• _DATA EXTRACT_:

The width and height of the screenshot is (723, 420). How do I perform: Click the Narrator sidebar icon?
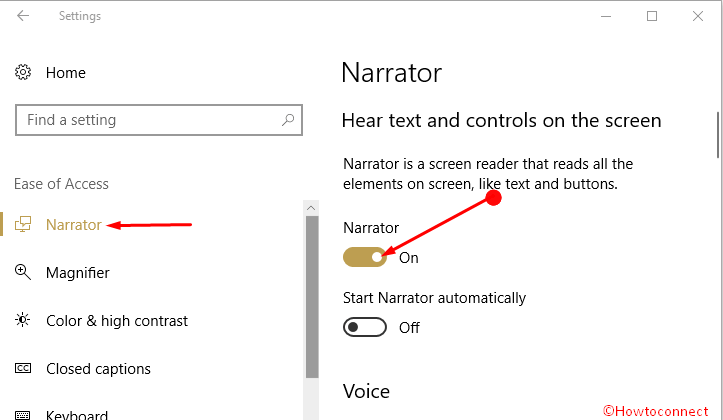point(23,225)
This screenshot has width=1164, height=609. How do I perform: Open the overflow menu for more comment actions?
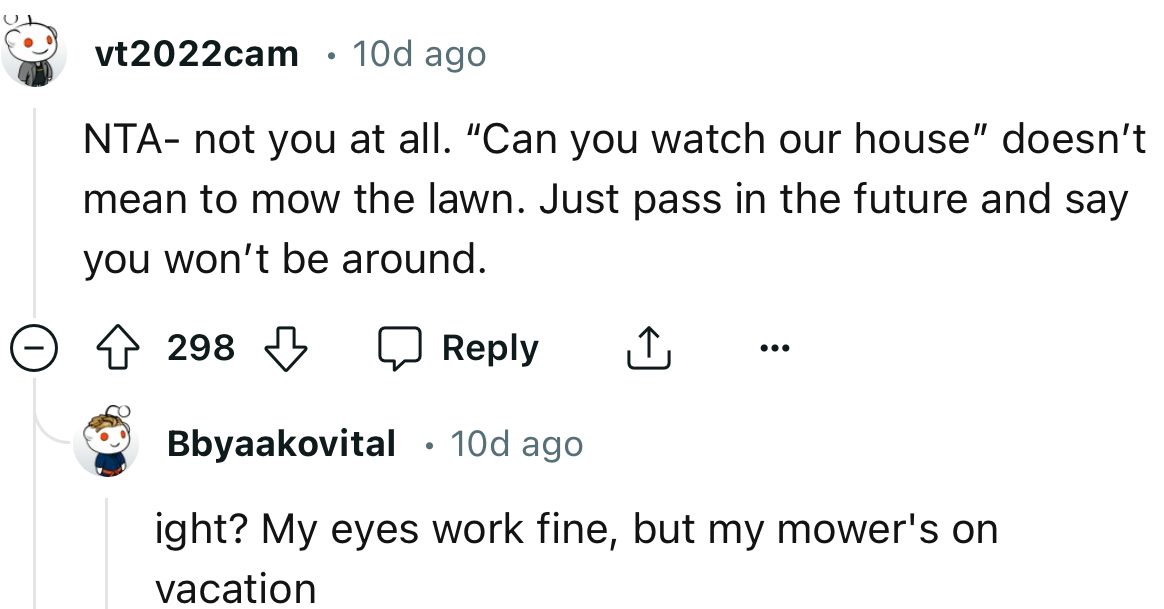[777, 348]
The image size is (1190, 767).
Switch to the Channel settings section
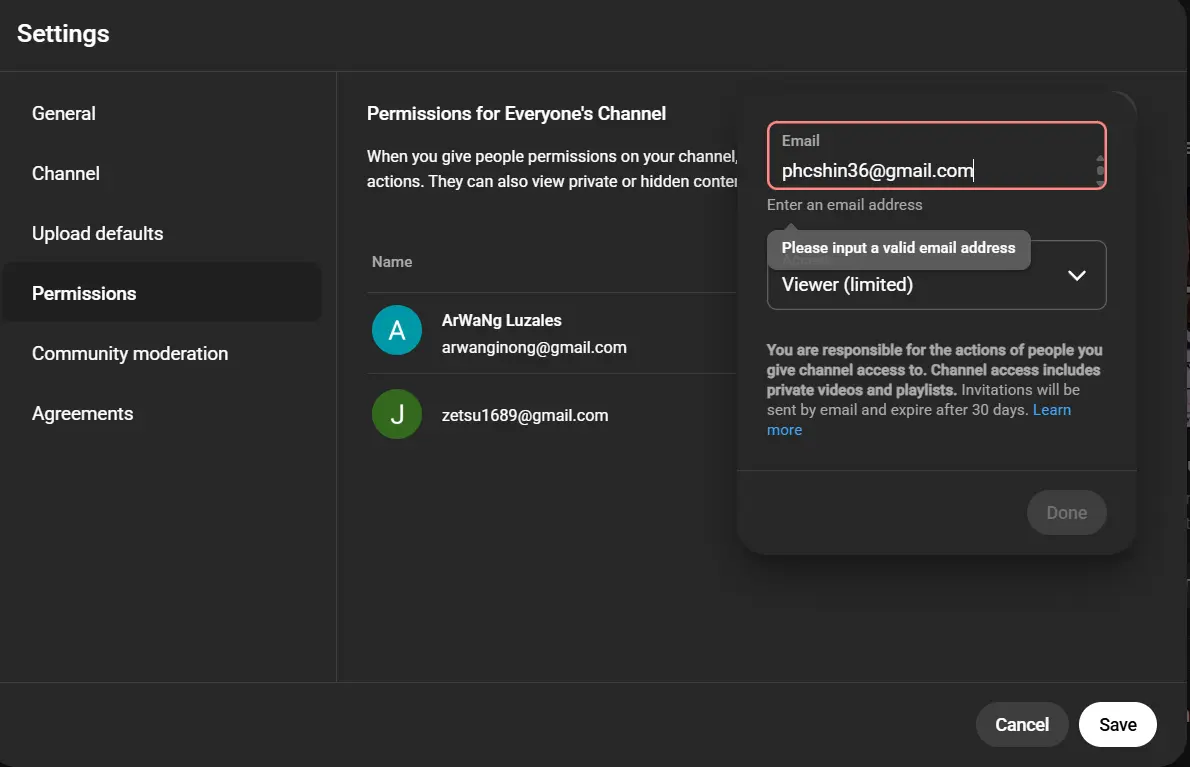65,174
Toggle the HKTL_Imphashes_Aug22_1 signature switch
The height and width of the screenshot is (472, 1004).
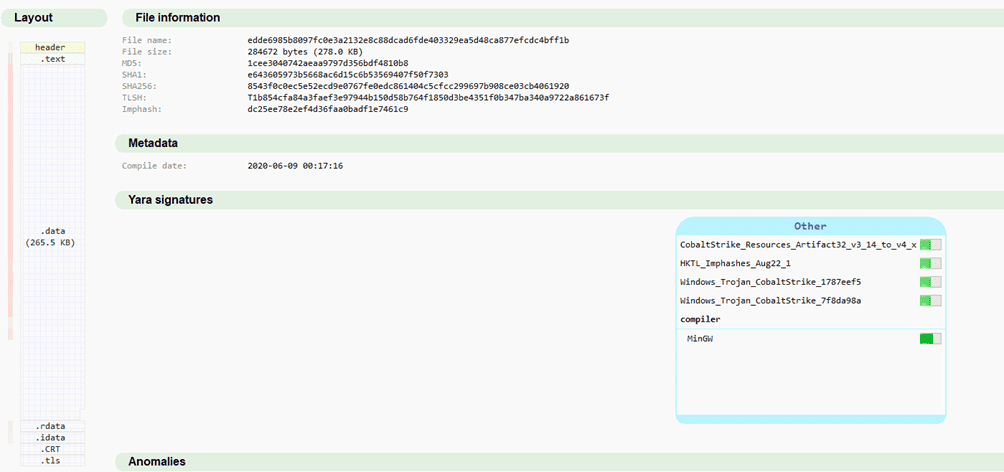click(x=930, y=263)
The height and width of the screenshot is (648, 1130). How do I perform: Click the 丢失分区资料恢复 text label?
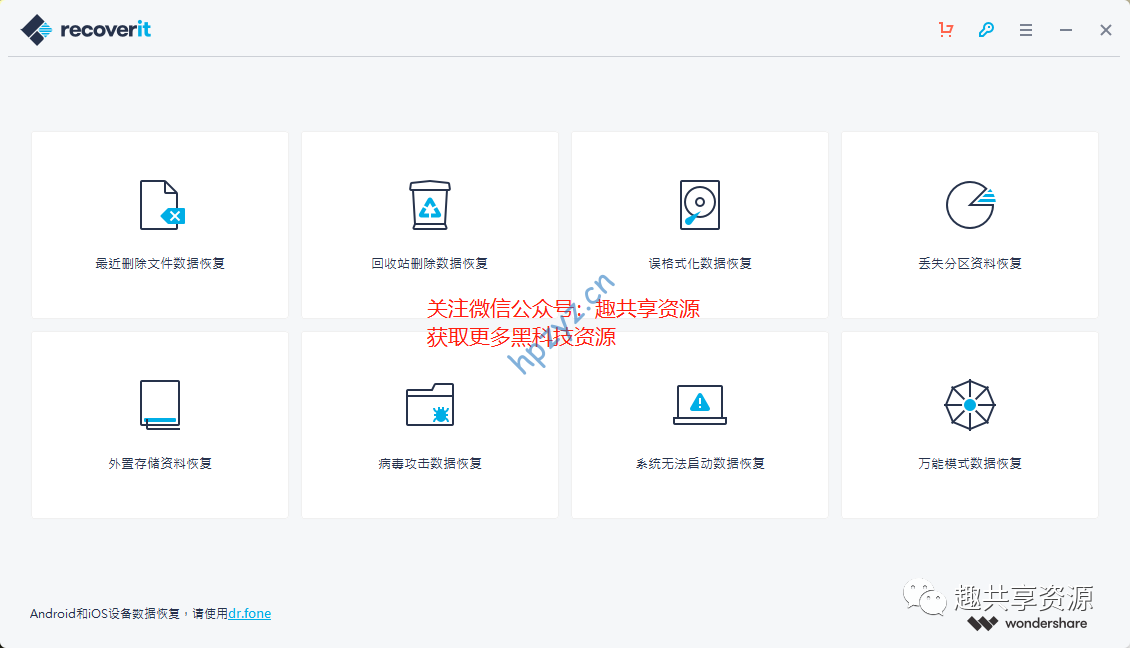969,264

• _YOUR OBJECTIVE_: Each entry is to be given again exactly as it stands, with its pictures removed.

• _WRITTEN ANSWER_:
The width and height of the screenshot is (723, 420). How do I perform: Click the Narrator sidebar icon?
point(23,225)
This screenshot has width=1164, height=609. How do I perform: Open the overflow menu for more comment actions?
[777, 348]
The image size is (1190, 767).
Switch to the Channel settings section
65,174
Toggle the HKTL_Imphashes_Aug22_1 signature switch
The height and width of the screenshot is (472, 1004).
click(x=930, y=263)
The height and width of the screenshot is (648, 1130). How do I perform: Click the 丢失分区资料恢复 text label?
969,264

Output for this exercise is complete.